With simultaneous use of insulin, hypoglycemic agents of sulfonylurea derivatives, hypoglycemia may develop.

With simultaneous use of ACE inhibitors and interleukin-3, there is a risk of arterial hypotension.

With simultaneous use with clozapine, there are reports of syncope development.

With simultaneous use with clomipramine, an enhancement of the effect of clomipramine and the development of toxic effects are reported.

With simultaneous use with co-trimoxazole, cases of hyperkalemia have been described.

With simultaneous use with lithium carbonate, the concentration of lithium in the blood serum increases, which is accompanied by symptoms of lithium intoxication.

With simultaneous use with orlistat, the antihypertensive effect of enalapril is reduced, which can lead to a significant increase in blood pressure and the development of a hypertensive crisis.

It is believed that with simultaneous use with procainamide, the risk of leukopenia may increase.

With simultaneous use with enalapril, the effect of drugs containing theophylline is reduced.

There are reports of the development of acute renal failure in patients after kidney transplantation with simultaneous use with cyclosporine.

With simultaneous use with cimetidine, the T_1/2 of enalapril increases and its concentration in the blood plasma increases.

It is believed that a decrease in the effectiveness of antihypertensive agents is possible with simultaneous use with erythropoietins.

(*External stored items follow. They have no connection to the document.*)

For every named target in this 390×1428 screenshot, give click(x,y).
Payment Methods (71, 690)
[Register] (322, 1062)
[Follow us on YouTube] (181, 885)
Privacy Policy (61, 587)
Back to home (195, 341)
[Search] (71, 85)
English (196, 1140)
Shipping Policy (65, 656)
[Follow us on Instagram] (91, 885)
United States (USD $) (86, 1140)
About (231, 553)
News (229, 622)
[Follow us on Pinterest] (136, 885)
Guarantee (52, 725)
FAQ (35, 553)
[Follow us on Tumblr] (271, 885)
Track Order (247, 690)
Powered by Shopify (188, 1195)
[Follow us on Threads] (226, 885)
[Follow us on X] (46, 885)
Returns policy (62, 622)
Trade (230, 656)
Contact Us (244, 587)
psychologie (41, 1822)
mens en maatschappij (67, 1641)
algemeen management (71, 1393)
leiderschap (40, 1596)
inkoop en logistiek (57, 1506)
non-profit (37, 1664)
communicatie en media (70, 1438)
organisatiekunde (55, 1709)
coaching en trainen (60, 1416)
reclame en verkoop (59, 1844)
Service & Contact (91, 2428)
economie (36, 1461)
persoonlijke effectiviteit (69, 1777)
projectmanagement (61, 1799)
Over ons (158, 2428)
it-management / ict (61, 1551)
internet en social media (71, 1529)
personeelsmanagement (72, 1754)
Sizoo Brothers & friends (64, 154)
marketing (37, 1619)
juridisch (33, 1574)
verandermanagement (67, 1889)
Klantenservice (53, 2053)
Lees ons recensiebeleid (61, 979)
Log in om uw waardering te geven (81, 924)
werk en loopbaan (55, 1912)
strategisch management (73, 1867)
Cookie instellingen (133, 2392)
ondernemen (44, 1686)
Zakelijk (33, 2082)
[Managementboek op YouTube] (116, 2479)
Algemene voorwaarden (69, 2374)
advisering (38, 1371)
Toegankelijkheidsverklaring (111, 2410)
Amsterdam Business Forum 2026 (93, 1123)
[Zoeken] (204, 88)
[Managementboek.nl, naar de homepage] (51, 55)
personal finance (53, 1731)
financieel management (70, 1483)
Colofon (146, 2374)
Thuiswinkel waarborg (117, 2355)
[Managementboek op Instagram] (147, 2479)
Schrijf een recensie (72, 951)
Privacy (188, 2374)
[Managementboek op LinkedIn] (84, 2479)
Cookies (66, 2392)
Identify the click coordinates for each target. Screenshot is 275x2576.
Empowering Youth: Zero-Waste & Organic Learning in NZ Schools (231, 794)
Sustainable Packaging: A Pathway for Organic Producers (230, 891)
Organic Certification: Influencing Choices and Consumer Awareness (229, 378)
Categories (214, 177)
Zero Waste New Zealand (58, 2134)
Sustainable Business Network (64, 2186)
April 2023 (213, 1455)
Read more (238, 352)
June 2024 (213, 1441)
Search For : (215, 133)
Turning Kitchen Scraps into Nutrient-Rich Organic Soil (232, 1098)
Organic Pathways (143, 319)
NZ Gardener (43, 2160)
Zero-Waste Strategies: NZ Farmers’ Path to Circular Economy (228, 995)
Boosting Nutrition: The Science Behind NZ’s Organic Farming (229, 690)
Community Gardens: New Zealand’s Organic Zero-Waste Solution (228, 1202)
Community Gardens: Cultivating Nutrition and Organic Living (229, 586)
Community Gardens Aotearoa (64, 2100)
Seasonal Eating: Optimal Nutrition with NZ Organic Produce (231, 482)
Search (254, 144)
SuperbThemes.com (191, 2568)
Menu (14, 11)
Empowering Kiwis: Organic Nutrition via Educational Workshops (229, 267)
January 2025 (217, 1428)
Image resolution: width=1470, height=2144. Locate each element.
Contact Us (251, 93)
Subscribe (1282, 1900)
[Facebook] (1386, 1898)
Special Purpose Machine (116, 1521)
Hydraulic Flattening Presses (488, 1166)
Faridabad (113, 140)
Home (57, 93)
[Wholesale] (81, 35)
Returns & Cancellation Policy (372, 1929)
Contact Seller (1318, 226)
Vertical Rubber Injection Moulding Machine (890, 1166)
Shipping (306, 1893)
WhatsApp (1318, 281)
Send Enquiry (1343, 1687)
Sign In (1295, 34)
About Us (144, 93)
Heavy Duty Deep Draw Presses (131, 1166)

With simultaneous use with ethanol, the risk of arterial hypotension increases.

Storage Conditions

Store at 2°C (36°F) to 25°C (77°F). Keep in original packaging, protected from light. Keep out of reach of children.

Dispensing Status

Rx Only

Important Safety Information

This information is for educational purposes only and does not replace professional medical advice. Always consult your doctor before use. Dosage and side effects may vary. Use only as prescribed.